Os apelos dos superiores pedindo missionários voluntários para a Prelazia de Lábrea nunca tem parado. Repetiram-se em setembro de 1997, por parte de Miguel Miró, prior provincial: “Me sinto no dever de fazer uma chamada à nossa consciência missionária: se precisam religiosos para nossa missão de Lábrea”.

Encontro de missionários em 1985 na sede da Prelazia em Lábrea.

C. Tapauá, lugar de formação

Em dezembro de 1973 assume a formação de estudantes de teologia já professos, na Província de Santa Rita, o agostiniano recoleto Francisco Javier Hernández, quem 17 anos depois, seria nomeado bispo de Tianguá, no estado brasileiro do Ceará. Pertence à Província de São Nicolau e assume como voluntário esse posto de formador em Franca, no Estado de São Paulo. Uma de suas preocupações essenciais é a formação destes religiosos no amor às missões. Por isso inicia um programa de intercambio, enviando religiosos à missão de Lábrea, durante curtos períodos, para que completem sua formação, com uma experiência missionária.

Nos últimos anos se tem reiniciado a experiência sob a coordenação de Nicolás Pérez-Aradros, quem foi pároco em Tapauá e agora é prior provincial da Província de Santa Rita. Jovens diáconos dessa província tem tido a oportunidade de fazer experiência na missão amazônica, colaborando com as comunidades durante estadias não muito longas.

Além disso, a Província de São Nicolau de Tolentino também tem dois programas de formação deste estilo. No primeiro, religiosos de votos simples passam férias nas comunidades amazônicas compartilhando vida e missão com as comunidades, em ocasiões acompanhados de seus formadores. Num segundo programa, antes de fazer a Profissão Solene, os religiosos que terminaram os estudos teológicos tem uma experiência de inserção em diversas comunidades da Província. Tapauá já tem recebido algum deles.

Para evitar a solidão e facilitar a formação, desde 1989 os religiosos da Prelazia se reúnem duas vezes por ano, em janeiro e julho. Todos os missionários, incluindo os que vivem e trabalham em Tapauá, participam desses encontros fraternos que servem também para a coordenação de atividades e a definição comum de prioridades e programas pastorais.

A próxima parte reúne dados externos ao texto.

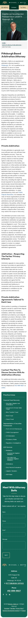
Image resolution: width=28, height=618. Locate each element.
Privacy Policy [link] (19, 608)
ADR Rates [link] (9, 474)
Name (3, 512)
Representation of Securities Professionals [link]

Religiosos em formação inicial visitam e convivem com a comunidade de Tapauá. Ano 2010

D. Vocações locais

A Prelazia de Lábrea e a Paróquia de Santa Rita de Tapauá sempre tiveram, como religiosos e sacerdotes, pessoas nascidas fora do Amazonas. Brasileiros do sul do país (especialmente dos Estados de São Paulo, Rio de Janeiro e Espírito Santo) e estrangeiros da Espanha, Costa Rica, Escócia, Filipinas, do México e Estados Unidos, tem sido os pastores locais.

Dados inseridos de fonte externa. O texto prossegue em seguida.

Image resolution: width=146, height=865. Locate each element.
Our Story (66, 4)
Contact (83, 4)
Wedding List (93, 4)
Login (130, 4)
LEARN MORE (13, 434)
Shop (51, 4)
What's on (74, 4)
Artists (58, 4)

A forma mais desejada de evitar a falta periódica de pessoal, tem sido desde sempre, a promoção de vocações locais. Mas o desejo nunca tem conseguido ser satisfatório. São oriundas da Prelazia de Lábrea algumas religiosas Missionárias Agostinianas Recoletas e alguns maristas. Nem os Agostinianos Recoletos nem o ansiado clero local como tal, tem conseguido surtir-se de pessoas nascidas e educadas na Prelazia.

Em 1982 se deu a primeira tentativa, com um seminarista de Tapauá que viveu na comunidade Recoleta de Canutama. Esta experiência, assim como outras duas de 1988 e 2008, não tiveram êxito. Um dos candidatos tapauaenses chegou até o noviciado, na Espanha, e abandonou antes de professar.

Tem-se tentado implantar a cultura vocacional, com equipes de Pastoral Vocacional. Deste trabalho tem surgido alguns jovens especialmente comprometidos, pessoas mais formadas, mas em nenhum caso se tem conseguido um fruto concreto de vida sacerdotal ou religiosa. As causas são diversas e compreensíveis. É difícil ter pessoas com suficiente formação para chegar a um processo de discernimento com expectativas reais de assumir a saída do lar e, talvez, da região. A educação é uma tarefa pendente; as famílias estão desestruturadas, o ambiente não oferece esta alternativa como viável, e os religiosos tem tantas necessidades pastorais e trabalhos, que não tem podido dedicar tempo ao acompanhamento personalizado.

Reunião da equipe de pastoral vocacional paroquial em 2002.